Using the information ->
A - In the patent ductus arteriosus text, why does arterial blood end up recirculating through the lungs? Answer in one to three sentences.
B - Answer these questions from the patent ductus arteriosus text, one line each:
(i) What does the word "Patent" mean?
(ii) By what age can pulmonary vascular disease from PDA cause symptoms to appear?
(iii) Which syndrome does PDA often accompany?
C - Extend the patent ductus arteriosus text by writing what follows its last sentence.

Document excerpt ->
= = =

Patent Ductus Arteriosus

Patent: open, unobstructed
Ductus: fetal blood vessel which joins the aorta and pulmonary artery
Arteriosus:  pertaining to artery

Patent Ductus Arteriosus:  (PDA)  This abnormal opening between the pulmonary artery and the aorta allows left to right shunting of blood from the aorta to the pulmonary artery.  This results in recirculation of arterial blood through the lungs.

In the early stages, PDA may produce no clinical effects, but in time it can precipitate pulmonary vascular disease, causing symptoms to appear by age 40.  The patients with a small shunt or who undergo effective surgical repair have a good chance of recovery.  But PDA may advance to intractable CHF, which may be fatal.

Most prevalent in premature infants, PDA often accompanies rubella syndrome.  It may be associated with other congenital defects, such as coarctation of the aorta, ventricular septal defect, and pulmonary and aortic stenoses.

Cause:  Results from failure of the fetal ductus arteriosus (a fetal blood vessel that connects the pulmonary artery to the descending aorta) to close within days to weeks after birth.


For infants, especially premature ones with a large PDA usually develop respiratory distress with signs of CHF.

= = =

Extracted entries ->
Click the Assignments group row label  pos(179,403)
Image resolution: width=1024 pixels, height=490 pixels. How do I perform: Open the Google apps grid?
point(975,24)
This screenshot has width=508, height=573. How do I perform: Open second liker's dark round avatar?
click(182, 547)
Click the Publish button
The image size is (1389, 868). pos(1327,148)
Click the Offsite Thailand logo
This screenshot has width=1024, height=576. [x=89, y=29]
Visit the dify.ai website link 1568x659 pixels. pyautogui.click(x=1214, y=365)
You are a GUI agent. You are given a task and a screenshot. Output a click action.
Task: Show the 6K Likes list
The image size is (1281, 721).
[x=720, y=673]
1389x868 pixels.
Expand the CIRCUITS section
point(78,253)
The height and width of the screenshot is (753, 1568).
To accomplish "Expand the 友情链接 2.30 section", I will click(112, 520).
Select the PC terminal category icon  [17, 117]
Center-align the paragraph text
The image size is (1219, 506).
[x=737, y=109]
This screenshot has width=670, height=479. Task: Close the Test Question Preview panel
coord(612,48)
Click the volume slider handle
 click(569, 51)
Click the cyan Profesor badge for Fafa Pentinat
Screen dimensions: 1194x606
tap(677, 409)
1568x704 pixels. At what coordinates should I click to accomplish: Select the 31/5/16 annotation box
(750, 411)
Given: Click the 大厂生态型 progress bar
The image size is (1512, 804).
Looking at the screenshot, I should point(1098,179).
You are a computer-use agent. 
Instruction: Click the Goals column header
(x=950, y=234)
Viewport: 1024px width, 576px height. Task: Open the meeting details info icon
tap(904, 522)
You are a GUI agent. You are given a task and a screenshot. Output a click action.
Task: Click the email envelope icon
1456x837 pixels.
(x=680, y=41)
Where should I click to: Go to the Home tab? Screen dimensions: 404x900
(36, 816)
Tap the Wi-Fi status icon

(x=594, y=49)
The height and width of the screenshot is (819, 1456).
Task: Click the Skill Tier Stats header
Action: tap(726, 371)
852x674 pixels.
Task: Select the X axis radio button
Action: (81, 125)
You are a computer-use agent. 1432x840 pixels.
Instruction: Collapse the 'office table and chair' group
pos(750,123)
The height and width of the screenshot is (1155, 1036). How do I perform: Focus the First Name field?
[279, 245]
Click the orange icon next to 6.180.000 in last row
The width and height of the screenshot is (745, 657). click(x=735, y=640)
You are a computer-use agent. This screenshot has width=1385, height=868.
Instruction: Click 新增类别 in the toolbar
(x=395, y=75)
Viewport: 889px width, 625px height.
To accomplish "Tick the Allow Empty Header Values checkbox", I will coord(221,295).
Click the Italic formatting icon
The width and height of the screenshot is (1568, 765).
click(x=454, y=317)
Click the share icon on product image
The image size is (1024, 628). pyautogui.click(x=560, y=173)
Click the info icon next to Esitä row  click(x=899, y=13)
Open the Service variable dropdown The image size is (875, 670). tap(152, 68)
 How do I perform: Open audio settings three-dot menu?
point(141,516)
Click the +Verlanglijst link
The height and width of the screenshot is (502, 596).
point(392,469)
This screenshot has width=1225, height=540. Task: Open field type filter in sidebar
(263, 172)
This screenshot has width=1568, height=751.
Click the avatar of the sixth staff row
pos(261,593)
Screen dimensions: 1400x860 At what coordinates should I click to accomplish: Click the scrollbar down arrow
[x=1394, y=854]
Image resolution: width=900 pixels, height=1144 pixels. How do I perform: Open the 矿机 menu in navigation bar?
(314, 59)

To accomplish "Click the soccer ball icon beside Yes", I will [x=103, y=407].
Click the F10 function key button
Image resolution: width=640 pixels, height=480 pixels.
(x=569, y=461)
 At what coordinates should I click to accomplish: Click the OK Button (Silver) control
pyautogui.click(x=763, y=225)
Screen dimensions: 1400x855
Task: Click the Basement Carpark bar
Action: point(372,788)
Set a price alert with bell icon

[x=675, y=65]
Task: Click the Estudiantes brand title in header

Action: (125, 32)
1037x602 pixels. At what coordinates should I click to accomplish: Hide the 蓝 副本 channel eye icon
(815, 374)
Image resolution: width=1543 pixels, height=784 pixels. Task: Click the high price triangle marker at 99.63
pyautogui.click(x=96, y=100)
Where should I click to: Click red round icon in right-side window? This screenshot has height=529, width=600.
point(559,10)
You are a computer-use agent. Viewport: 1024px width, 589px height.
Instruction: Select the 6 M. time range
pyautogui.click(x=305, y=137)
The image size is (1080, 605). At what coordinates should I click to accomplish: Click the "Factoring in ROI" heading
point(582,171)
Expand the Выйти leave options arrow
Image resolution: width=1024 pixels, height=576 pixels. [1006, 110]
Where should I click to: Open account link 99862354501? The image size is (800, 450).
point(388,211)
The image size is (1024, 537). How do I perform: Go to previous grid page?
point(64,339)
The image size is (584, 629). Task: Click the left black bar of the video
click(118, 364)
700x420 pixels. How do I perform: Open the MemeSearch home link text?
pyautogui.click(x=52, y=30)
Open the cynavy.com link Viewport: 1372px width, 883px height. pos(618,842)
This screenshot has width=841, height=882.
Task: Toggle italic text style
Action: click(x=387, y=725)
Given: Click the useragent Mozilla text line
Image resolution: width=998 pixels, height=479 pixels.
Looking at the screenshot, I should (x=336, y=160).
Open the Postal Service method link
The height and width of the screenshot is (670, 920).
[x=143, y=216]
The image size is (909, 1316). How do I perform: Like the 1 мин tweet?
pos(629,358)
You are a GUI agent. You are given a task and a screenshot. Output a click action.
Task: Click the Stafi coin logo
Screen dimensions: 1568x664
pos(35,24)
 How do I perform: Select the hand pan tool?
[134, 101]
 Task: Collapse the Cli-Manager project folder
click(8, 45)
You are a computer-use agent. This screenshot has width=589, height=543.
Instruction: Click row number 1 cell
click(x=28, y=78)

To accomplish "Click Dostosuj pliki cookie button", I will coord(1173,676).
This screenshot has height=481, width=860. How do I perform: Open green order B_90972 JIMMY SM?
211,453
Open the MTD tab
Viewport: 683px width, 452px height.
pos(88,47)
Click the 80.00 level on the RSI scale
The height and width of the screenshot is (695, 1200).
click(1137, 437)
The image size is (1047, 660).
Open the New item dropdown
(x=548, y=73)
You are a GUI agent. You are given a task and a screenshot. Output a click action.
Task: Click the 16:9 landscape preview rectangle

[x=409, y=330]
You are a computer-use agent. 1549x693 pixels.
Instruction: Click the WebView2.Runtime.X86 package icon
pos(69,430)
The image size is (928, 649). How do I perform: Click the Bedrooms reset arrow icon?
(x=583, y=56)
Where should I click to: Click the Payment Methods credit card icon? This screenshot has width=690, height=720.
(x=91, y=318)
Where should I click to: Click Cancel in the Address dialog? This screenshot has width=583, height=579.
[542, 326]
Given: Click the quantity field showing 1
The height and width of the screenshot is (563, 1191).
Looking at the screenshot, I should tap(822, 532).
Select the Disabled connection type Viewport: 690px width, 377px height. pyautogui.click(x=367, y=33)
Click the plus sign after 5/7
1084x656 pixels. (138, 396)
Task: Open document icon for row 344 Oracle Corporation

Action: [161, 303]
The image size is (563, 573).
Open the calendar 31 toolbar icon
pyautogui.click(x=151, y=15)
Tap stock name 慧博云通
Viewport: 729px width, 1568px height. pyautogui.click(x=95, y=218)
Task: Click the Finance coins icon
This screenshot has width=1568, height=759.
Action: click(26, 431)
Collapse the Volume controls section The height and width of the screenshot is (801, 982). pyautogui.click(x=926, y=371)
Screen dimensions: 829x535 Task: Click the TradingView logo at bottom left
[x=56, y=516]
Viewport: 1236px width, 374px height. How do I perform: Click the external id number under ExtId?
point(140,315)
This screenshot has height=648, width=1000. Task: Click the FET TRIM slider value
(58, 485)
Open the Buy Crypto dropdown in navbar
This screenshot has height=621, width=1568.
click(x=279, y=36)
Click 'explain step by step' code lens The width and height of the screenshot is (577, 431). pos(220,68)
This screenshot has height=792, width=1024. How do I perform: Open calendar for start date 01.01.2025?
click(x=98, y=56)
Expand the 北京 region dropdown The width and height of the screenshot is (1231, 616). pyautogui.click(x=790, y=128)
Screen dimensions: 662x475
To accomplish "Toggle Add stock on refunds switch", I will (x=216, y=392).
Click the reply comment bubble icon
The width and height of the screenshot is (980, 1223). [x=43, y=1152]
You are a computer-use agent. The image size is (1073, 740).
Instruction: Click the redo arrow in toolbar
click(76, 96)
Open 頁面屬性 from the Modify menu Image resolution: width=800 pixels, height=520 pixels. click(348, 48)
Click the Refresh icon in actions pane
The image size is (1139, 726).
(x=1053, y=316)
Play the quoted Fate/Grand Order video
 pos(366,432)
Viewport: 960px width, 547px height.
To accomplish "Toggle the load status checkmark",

= = =

Numbered responses ->
A - The abnormal opening between the pulmonary artery and the aorta lets blood shunt from left to right, from the aorta into the pulmonary artery. Blood that has already passed through the lungs is therefore sent back through them.

B -
(i) Open, unobstructed.
(ii) By age 40.
(iii) Rubella syndrome.

C -
Frequent respiratory infections
Slow motor development
Failure to thrive.

Most children with PDA have only cardiac symptoms.  Others may exhibit signs of heart disease, such as physical underdevelopment and fatigability.

By age 40, adults with untreated PDA may develop fatigability and dyspnea on exertion.  Cyanosis appears in the final stages of illness.

Murmur (called Gibson murmur)  This continuous murmur is best heard at the base of the heart, at the second left intercostal space under the left clavicle in most children with PDA.

May have bounding peripheral arterial pulses (Corrigan's pulse), may have widened pulse pressure.

Dilated ascending aorta


For infants with PDA that has no symptoms (asymptomatic) the patient may not require immediate treatment.

Those with CHF require fluid restriction, diuretic, and digitalis to minimize or control symptoms.  If theses measure does not control CHF, the patient requires surgery to ligate the ductus.  The doctor may delay surgical correction until age 1 if the patient has only mild symptoms.
Before surgery, children with PDA require antibiotics to protect against infective endocarditis.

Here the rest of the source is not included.